## Problem to solve
Could you please retype all of the entries exactly as they appear?

## Provided data
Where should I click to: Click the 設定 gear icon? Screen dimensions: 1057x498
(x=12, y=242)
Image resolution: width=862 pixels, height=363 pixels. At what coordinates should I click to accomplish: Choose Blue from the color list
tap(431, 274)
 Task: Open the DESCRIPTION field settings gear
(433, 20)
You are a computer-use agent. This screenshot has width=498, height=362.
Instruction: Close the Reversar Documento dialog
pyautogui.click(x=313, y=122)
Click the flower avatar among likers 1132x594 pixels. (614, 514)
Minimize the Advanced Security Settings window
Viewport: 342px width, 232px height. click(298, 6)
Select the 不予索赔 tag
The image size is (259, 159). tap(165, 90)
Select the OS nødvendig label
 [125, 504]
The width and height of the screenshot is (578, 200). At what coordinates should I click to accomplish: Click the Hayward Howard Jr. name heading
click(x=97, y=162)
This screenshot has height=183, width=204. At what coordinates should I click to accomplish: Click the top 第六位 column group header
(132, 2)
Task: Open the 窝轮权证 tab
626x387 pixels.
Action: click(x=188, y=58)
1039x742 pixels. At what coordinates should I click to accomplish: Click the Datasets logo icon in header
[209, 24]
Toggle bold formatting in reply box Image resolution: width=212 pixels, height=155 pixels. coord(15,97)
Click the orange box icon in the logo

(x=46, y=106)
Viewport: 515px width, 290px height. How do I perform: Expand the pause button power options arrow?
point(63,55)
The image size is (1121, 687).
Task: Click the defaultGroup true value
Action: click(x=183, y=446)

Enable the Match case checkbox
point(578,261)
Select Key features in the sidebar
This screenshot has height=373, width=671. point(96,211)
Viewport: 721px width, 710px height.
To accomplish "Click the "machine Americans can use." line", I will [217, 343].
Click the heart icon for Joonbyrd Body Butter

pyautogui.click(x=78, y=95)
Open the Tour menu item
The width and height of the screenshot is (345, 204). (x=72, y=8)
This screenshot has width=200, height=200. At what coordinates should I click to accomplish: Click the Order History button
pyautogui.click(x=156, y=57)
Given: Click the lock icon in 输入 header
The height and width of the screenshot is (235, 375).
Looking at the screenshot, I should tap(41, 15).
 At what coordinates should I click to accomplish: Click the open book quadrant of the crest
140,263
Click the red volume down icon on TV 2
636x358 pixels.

## Answer area
Where should I click to: Click the 設定 gear icon? Screen dimensions: 1057x498
(x=12, y=242)
Image resolution: width=862 pixels, height=363 pixels. At what coordinates should I click to accomplish: Choose Blue from the color list
tap(431, 274)
 Task: Open the DESCRIPTION field settings gear
(433, 20)
You are a computer-use agent. This screenshot has width=498, height=362.
Instruction: Close the Reversar Documento dialog
pyautogui.click(x=313, y=122)
Click the flower avatar among likers 1132x594 pixels. (614, 514)
Minimize the Advanced Security Settings window
Viewport: 342px width, 232px height. click(298, 6)
Select the 不予索赔 tag
The image size is (259, 159). tap(165, 90)
Select the OS nødvendig label
 [125, 504]
The width and height of the screenshot is (578, 200). At what coordinates should I click to accomplish: Click the Hayward Howard Jr. name heading
click(x=97, y=162)
This screenshot has height=183, width=204. At what coordinates should I click to accomplish: Click the top 第六位 column group header
(132, 2)
Task: Open the 窝轮权证 tab
626x387 pixels.
Action: click(x=188, y=58)
1039x742 pixels. At what coordinates should I click to accomplish: Click the Datasets logo icon in header
[209, 24]
Toggle bold formatting in reply box Image resolution: width=212 pixels, height=155 pixels. coord(15,97)
Click the orange box icon in the logo

(x=46, y=106)
Viewport: 515px width, 290px height. How do I perform: Expand the pause button power options arrow?
point(63,55)
The image size is (1121, 687).
Task: Click the defaultGroup true value
Action: click(x=183, y=446)

Enable the Match case checkbox
point(578,261)
Select Key features in the sidebar
This screenshot has height=373, width=671. point(96,211)
Viewport: 721px width, 710px height.
To accomplish "Click the "machine Americans can use." line", I will [217, 343].
Click the heart icon for Joonbyrd Body Butter

pyautogui.click(x=78, y=95)
Open the Tour menu item
The width and height of the screenshot is (345, 204). (x=72, y=8)
This screenshot has width=200, height=200. At what coordinates should I click to accomplish: Click the Order History button
pyautogui.click(x=156, y=57)
Given: Click the lock icon in 输入 header
The height and width of the screenshot is (235, 375).
Looking at the screenshot, I should tap(41, 15).
 At what coordinates should I click to accomplish: Click the open book quadrant of the crest
140,263
Click the red volume down icon on TV 2
636x358 pixels.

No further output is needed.